Extending the results of these studies, recent prospective randomized control trials and a meta-analysis have compared the clinical outcomes of nonoperatively and operatively managed displaced midshaft clavicle fractures.14-18 With few exceptions, these studies found improved clinical results with operative fixation. In one such study, the Canadian Orthopaedic Trauma Society14 randomized patients with displaced midshaft clavicle fractures to either operative plate fixation or sling immobilization. The operative group was found to have improved Disability of the Arm, Shoulder, and Hand scores, improved Constant shoulder scores, increased patient satisfaction, faster mean time to bony fracture union, higher satisfaction with shoulder appearance, and lower rates of nonunion and malunion. Given the results of these studies, accurate identification of a displaced midshaft clavicle fracture with no cortical contact is fundamental in deciding whether to recommend operative fixation.

Retrospective review of our cohort’s initial radiographs revealed 1 case in which the patient’s completely displaced midshaft clavicle fracture would not have been diagnosed solely with an AP horizontal image. Cortical contact was seen on a standard AP clavicle radiograph (Figures 2A, 2B), and a 15° tilt radiograph created from 3-D fluoroscopy scan showed complete fracture fragment displacement (Figure 3). A change in fracture classification from partially displaced to fully displaced could alter the type of management used by a treating surgeon.

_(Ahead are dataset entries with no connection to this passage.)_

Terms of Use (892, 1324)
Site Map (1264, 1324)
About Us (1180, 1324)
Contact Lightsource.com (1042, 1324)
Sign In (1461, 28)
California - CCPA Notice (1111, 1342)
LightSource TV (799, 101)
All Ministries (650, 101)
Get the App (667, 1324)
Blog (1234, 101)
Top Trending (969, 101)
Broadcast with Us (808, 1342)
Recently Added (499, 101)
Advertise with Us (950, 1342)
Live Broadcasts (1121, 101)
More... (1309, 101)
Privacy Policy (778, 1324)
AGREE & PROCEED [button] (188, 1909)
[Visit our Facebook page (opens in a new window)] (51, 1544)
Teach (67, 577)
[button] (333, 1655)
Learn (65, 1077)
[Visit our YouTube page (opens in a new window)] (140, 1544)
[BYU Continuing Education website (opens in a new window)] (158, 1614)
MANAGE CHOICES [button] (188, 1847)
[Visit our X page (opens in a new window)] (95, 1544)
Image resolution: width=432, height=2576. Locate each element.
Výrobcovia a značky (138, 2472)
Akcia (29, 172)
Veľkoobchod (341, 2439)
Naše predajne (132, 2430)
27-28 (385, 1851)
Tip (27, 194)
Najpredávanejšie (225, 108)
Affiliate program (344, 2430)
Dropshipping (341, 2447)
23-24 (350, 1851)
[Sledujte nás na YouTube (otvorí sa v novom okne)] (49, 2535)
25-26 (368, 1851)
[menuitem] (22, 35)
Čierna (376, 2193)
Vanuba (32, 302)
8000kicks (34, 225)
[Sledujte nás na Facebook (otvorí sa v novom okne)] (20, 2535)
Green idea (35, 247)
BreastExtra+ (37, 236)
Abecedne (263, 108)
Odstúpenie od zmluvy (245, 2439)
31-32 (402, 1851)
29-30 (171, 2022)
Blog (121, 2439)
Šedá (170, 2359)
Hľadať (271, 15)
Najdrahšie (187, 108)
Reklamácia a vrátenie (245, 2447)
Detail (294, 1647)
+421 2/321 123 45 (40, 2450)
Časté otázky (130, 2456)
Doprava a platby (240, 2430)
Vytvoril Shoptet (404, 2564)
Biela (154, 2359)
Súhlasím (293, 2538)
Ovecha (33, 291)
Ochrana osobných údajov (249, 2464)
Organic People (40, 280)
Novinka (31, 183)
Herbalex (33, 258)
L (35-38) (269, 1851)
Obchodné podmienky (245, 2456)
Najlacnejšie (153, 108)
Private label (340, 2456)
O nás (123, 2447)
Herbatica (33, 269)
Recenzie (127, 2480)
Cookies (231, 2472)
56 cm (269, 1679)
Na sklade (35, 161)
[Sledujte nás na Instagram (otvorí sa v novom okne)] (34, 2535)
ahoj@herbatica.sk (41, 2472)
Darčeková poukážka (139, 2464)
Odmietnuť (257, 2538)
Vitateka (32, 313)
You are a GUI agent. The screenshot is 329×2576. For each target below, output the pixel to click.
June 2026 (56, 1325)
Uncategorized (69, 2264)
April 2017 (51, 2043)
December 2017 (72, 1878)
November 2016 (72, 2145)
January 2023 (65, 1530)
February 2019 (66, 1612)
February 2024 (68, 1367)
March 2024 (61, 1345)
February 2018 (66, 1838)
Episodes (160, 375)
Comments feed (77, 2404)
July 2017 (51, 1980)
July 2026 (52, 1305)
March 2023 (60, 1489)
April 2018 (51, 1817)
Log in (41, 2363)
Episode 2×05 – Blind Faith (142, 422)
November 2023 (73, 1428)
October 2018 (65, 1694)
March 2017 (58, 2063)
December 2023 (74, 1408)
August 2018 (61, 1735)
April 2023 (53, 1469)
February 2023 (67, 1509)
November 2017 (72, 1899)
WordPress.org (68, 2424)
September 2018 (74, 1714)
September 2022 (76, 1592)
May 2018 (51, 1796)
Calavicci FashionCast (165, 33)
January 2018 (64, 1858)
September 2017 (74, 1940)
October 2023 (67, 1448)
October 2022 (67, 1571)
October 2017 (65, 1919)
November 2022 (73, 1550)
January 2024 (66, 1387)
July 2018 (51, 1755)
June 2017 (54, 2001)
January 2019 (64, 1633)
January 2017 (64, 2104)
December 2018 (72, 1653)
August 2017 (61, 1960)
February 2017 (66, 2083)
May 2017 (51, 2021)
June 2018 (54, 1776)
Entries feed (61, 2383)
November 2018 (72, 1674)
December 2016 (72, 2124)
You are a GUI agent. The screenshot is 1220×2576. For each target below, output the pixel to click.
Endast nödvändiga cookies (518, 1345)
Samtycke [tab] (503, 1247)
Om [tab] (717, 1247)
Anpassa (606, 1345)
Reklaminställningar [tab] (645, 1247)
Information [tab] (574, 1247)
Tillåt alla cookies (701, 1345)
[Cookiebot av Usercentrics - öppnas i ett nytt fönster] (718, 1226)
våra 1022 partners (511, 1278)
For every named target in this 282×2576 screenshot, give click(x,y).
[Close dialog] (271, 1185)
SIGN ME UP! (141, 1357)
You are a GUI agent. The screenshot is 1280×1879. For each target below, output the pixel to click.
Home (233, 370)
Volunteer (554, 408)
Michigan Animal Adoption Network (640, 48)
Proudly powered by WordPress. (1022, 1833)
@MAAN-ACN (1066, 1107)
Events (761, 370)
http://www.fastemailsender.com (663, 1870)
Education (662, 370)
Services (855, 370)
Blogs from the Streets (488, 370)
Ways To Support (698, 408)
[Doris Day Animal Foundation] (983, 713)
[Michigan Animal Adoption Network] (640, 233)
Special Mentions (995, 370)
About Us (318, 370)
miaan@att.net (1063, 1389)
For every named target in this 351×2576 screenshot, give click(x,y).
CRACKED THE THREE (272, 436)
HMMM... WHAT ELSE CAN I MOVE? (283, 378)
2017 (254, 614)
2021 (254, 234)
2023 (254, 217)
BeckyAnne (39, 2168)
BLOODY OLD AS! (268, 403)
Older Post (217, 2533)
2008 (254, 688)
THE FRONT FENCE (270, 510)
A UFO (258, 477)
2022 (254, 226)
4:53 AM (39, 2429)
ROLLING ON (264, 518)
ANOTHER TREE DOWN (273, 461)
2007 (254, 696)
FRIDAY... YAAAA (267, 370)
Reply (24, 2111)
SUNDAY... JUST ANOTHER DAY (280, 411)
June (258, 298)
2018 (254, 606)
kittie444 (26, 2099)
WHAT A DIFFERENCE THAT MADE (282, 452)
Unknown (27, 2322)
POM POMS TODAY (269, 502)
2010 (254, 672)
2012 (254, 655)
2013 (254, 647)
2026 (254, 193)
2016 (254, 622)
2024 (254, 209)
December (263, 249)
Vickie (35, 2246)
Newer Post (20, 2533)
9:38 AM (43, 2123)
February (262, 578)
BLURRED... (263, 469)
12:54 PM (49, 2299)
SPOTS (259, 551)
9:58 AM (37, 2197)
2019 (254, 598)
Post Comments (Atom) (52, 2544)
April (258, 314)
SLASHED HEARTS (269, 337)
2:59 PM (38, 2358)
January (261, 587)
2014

There were obvious weaknesses to this study. First, its sample size was small (10 patients). Nevertheless, we had sufficient numbers to find a statistically significant angulation. Second, a wider range of radiographic angles could have been studied. Our intent, however, was to investigate the accuracy of the 2 most common supplementary clavicle views (20° and 45° cephalic tilt). Therefore, we selected a range of simulated radiographs that began 5° outside these angulations. Third, we measured only the degree of fracture displacement; we were unable to accurately access fracture shortening, as the 3-D fluoroscopic images were limited to the injured clavicles. A potential solution to this problem is to widen the exposure field in order to include the entire chest and allow clavicular length comparison against the uninjured side. Doing this would have been possible, but at the expense of increasing the patient’s radiation exposure.